What have hedge funds been doing with Helius Medical Technologies, Inc. (NASDAQ:HSDT)?

At the end of the first quarter, a total of 5 of the hedge funds tracked by Insider Monkey were bullish on this stock, a change of 150% from one quarter earlier. On the other hand, there were a total of 1 hedge funds with a bullish position in HSDT a year ago. So, let’s check out which hedge funds were among the top holders of the stock and which hedge funds were making big moves.

The largest stake in Helius Medical Technologies, Inc. (NASDAQ:HSDT) was held by Armistice Capital, which reported holding $0.6 million worth of stock at the end of September. It was followed by Sabby Capital with a $0.2 million position. Other investors bullish on the company included Renaissance Technologies, Millennium Management, and Citadel Investment Group. In terms of the portfolio weights assigned to each position Sabby Capital allocated the biggest weight to Helius Medical Technologies, Inc. (NASDAQ:HSDT), around 0.1% of its 13F portfolio. Armistice Capital is also relatively very bullish on the stock, designating 0.04 percent of its 13F equity portfolio to HSDT.

Consequently, some big names have been driving this bullishness. Armistice Capital, managed by Steven Boyd, created the biggest position in Helius Medical Technologies, Inc. (NASDAQ:HSDT). Armistice Capital had $0.6 million invested in the company at the end of the quarter. Hal Mintz’s Sabby Capital also initiated a $0.2 million position during the quarter. The only other fund with a new position in the stock is Ken Griffin’s Citadel Investment Group.

Let’s now review hedge fund activity in other stocks similar to Helius Medical Technologies, Inc. (NASDAQ:HSDT). We will take a look at Harte-Hanks, Inc. (NYSE:HHS), Trio-Tech International (NYSE:TRT), InnSuites Hospitality Trust (NYSE:IHT), and Hudson Capital Inc. (NASDAQ:CIFS). All of these stocks’ market caps match HSDT’s market cap.

Ticker No of HFs with positions Total Value of HF Positions (x1000) Change in HF Position
HHS 2 1222 0
TRT 1 687 0
IHT 2 28 1
CIFS 1 377 0
Average 1.5 579 0.25

View table here if you experience formatting issues.

As you can see these stocks had an average of 1.5 hedge funds with bullish positions and the average amount invested in these stocks was $1 million. That figure was $1 million in HSDT’s case. Harte-Hanks, Inc. (NYSE:HHS) is the most popular stock in this table.

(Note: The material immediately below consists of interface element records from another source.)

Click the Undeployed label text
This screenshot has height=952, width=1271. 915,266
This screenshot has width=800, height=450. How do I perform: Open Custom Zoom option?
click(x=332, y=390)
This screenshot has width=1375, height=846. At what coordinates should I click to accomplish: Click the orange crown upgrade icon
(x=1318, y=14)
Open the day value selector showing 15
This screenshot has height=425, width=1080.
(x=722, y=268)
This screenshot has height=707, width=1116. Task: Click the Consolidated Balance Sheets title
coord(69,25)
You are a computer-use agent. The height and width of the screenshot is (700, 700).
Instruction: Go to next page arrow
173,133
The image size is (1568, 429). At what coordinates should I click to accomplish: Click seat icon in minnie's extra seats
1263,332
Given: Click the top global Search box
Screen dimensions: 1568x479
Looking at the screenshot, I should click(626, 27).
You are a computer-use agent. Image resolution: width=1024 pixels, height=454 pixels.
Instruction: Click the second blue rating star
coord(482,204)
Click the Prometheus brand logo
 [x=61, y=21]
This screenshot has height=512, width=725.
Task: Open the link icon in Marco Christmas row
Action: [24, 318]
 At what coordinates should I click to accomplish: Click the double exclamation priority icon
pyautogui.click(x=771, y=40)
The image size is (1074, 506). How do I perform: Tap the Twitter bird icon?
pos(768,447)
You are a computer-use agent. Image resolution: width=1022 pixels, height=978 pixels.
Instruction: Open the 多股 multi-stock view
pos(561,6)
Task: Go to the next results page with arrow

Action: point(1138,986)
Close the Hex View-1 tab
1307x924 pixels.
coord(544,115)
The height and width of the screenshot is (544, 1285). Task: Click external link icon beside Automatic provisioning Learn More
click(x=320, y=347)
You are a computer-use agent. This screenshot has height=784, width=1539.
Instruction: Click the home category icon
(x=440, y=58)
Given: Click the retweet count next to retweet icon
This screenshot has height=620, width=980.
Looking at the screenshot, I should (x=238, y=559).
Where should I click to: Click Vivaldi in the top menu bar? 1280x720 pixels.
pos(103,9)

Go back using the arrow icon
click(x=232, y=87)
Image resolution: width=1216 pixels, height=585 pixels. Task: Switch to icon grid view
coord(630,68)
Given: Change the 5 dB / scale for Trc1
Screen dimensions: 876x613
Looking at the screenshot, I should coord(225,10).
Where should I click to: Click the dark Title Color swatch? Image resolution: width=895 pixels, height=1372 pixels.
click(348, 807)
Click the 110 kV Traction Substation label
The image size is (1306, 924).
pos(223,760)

On the other hand Trio-Tech International (NYSE:TRT) is the least popular one with only 1 bullish hedge fund positions. Compared to these stocks Helius Medical Technologies, Inc. (NASDAQ:HSDT) is more popular among hedge funds. Our calculations showed that top 10 most popular stocks among hedge funds returned 41.4% in 2019 and outperformed the S&P 500 ETF (SPY) by 10.1 percentage points. These stocks returned 8.3% in 2020 through the end of May but still managed to beat the market by 13.2 percentage points. Hedge funds were also right about betting on HSDT as the stock returned 49.7% so far in Q2 (through the end of May) and outperformed the market by an even larger margin. Hedge funds were clearly right about piling into this stock relative to other stocks with similar market capitalizations.